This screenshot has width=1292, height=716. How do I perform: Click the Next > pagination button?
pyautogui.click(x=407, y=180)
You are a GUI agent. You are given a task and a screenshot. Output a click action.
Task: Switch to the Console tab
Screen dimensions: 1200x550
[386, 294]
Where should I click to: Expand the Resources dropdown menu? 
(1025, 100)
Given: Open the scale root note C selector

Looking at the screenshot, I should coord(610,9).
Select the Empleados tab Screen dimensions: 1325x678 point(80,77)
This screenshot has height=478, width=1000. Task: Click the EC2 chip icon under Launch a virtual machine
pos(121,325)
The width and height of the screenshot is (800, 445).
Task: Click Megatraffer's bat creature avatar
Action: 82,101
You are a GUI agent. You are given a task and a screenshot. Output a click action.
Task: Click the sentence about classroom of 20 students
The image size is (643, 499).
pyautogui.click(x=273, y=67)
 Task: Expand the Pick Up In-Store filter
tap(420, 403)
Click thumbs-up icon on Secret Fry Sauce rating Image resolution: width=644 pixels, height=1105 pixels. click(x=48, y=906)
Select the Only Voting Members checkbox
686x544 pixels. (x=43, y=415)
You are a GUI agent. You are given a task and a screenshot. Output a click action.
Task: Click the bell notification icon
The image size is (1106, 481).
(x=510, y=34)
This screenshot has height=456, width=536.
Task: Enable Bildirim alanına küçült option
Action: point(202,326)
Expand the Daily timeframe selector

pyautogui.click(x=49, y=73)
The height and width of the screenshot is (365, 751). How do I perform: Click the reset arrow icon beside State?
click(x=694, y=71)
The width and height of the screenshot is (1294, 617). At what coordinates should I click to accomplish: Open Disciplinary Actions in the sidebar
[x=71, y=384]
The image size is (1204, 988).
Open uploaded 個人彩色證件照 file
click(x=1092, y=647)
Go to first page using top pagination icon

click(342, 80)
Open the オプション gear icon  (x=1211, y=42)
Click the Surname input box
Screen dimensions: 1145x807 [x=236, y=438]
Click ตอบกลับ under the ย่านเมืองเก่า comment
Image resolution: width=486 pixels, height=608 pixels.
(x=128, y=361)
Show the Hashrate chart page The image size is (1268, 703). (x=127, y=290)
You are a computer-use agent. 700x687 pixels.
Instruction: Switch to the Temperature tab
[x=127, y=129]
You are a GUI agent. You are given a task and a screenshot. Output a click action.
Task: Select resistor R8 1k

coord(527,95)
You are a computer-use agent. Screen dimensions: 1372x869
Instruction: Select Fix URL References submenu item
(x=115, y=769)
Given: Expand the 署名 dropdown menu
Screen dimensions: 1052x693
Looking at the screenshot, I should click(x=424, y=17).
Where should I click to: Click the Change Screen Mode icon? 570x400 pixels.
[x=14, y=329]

======

The answer must restate each entry word for word.

### TASK RESPONSE
This screenshot has width=1292, height=716. How do I perform: Click the Next > pagination button?
pyautogui.click(x=407, y=180)
You are a GUI agent. You are given a task and a screenshot. Output a click action.
Task: Switch to the Console tab
Screen dimensions: 1200x550
[386, 294]
Where should I click to: Expand the Resources dropdown menu? 
(1025, 100)
Given: Open the scale root note C selector

Looking at the screenshot, I should coord(610,9).
Select the Empleados tab Screen dimensions: 1325x678 point(80,77)
This screenshot has height=478, width=1000. Task: Click the EC2 chip icon under Launch a virtual machine
pos(121,325)
The width and height of the screenshot is (800, 445).
Task: Click Megatraffer's bat creature avatar
Action: 82,101
You are a GUI agent. You are given a task and a screenshot. Output a click action.
Task: Click the sentence about classroom of 20 students
The image size is (643, 499).
pyautogui.click(x=273, y=67)
 Task: Expand the Pick Up In-Store filter
tap(420, 403)
Click thumbs-up icon on Secret Fry Sauce rating Image resolution: width=644 pixels, height=1105 pixels. click(x=48, y=906)
Select the Only Voting Members checkbox
686x544 pixels. (x=43, y=415)
You are a GUI agent. You are given a task and a screenshot. Output a click action.
Task: Click the bell notification icon
The image size is (1106, 481).
(x=510, y=34)
This screenshot has height=456, width=536.
Task: Enable Bildirim alanına küçült option
Action: point(202,326)
Expand the Daily timeframe selector

pyautogui.click(x=49, y=73)
The height and width of the screenshot is (365, 751). How do I perform: Click the reset arrow icon beside State?
click(x=694, y=71)
The width and height of the screenshot is (1294, 617). At what coordinates should I click to accomplish: Open Disciplinary Actions in the sidebar
[x=71, y=384]
The image size is (1204, 988).
Open uploaded 個人彩色證件照 file
click(x=1092, y=647)
Go to first page using top pagination icon

click(342, 80)
Open the オプション gear icon  (x=1211, y=42)
Click the Surname input box
Screen dimensions: 1145x807 [x=236, y=438]
Click ตอบกลับ under the ย่านเมืองเก่า comment
Image resolution: width=486 pixels, height=608 pixels.
(x=128, y=361)
Show the Hashrate chart page The image size is (1268, 703). (x=127, y=290)
You are a computer-use agent. 700x687 pixels.
Instruction: Switch to the Temperature tab
[x=127, y=129]
You are a GUI agent. You are given a task and a screenshot. Output a click action.
Task: Select resistor R8 1k

coord(527,95)
You are a computer-use agent. Screen dimensions: 1372x869
Instruction: Select Fix URL References submenu item
(x=115, y=769)
Given: Expand the 署名 dropdown menu
Screen dimensions: 1052x693
Looking at the screenshot, I should click(x=424, y=17).
Where should I click to: Click the Change Screen Mode icon? 570x400 pixels.
[x=14, y=329]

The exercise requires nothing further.